Orgulloso de sí mismo el ciego da una palmada violenta a la jaula de los pollos, suspira recordando los tiempos de su juventud. Afuera del autobús el sol desciende. A la distancia el color juega con los amarillos de la ciudad.
Cuando Emilio nació su padre ya había conseguido lo que la gente llama «un buen puesto en el Gobierno del Estado», lo que hacía que Emilito considerase al Wal-Mart y al Chedraui como enormes centros de entretenimiento. Sus padres tomaron como hábito subirlo al carrito de súper para que no hiciera tonterías como la del año pasado, cuando en un ataque de ira derribó el anaquel de los gerbers. Por eso no se preocuparon cuando doña Evita lo llevó por primera vez al mercado Lucas de Gálvez. Se sabía que doña Eva era de mano dura. Orgullosa de la vez que quemó una de las manos de sus hijos por robarle cinco pesos de la cartera, la señora confiaba en que ella sola lograría meter en cintura al joven Emilio.

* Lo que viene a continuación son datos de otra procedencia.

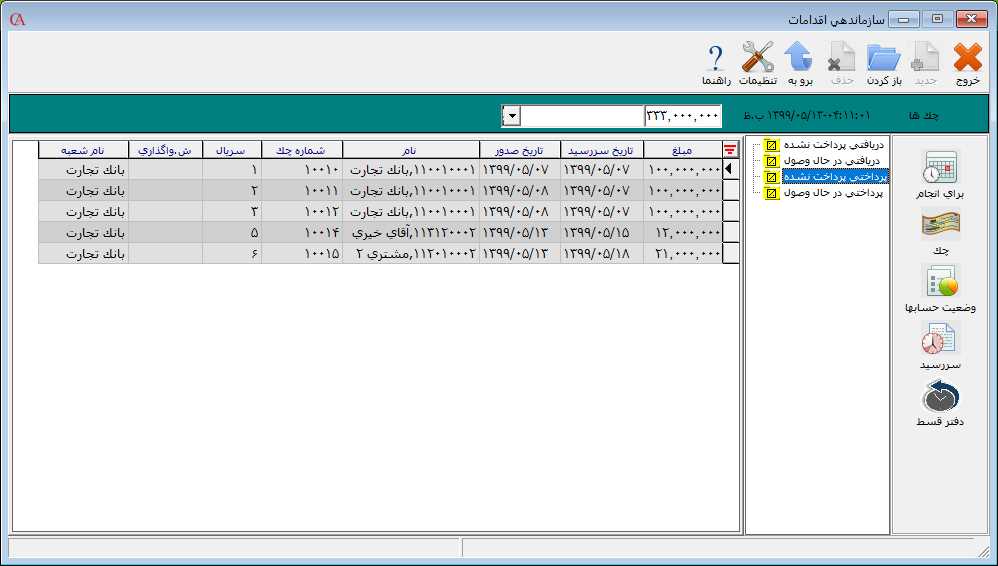
Task: Click the برو به (Go to) arrow icon
Action: point(798,63)
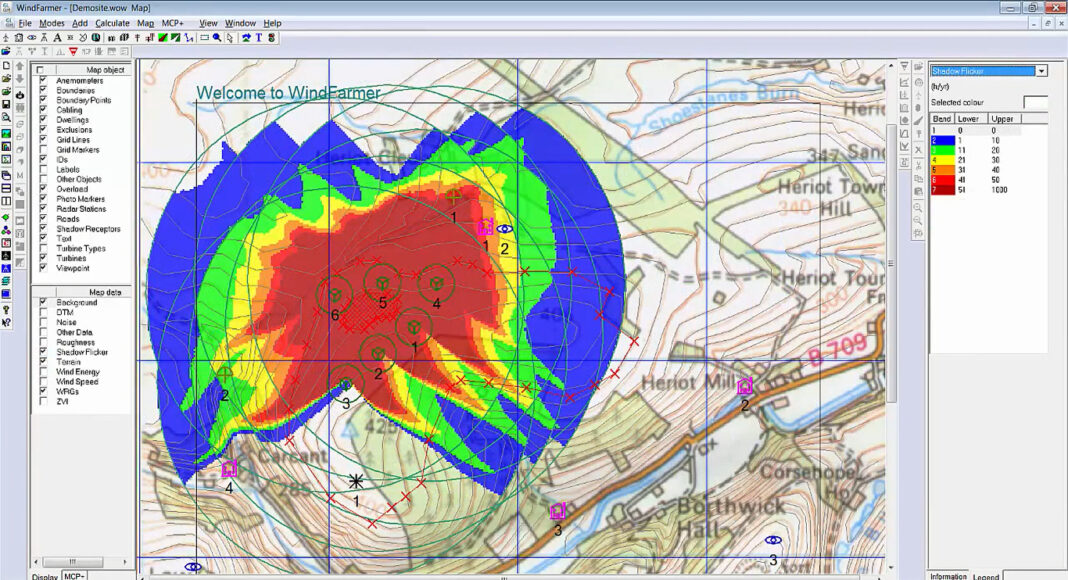Enable the Noise map data checkbox
Viewport: 1068px width, 580px height.
[42, 322]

Emilio lloraba descomunalmente, caía en peso muerto dejándose arrastrar por la mano grasienta de su cuidadora; había llegado a la barbarie. Cosas como estas no se veían ni por el Wal-Mart ni en los Chedrauis, ni en el City Center: atados de rábano, mandarinas formadas en pirámide, gente gritando a todo pulmón lo que mercaban; y un pordiosero. Esta imagen del pordiosero había de recordarle para siempre a un cristo crucificado. Emilio dejó de llorar por el susto o por el asombro y se resignó al lento caminar de doña Eva.
Un minuto antes de ser levantada, doña Eva observó a Emilito perdiéndose entre la gente.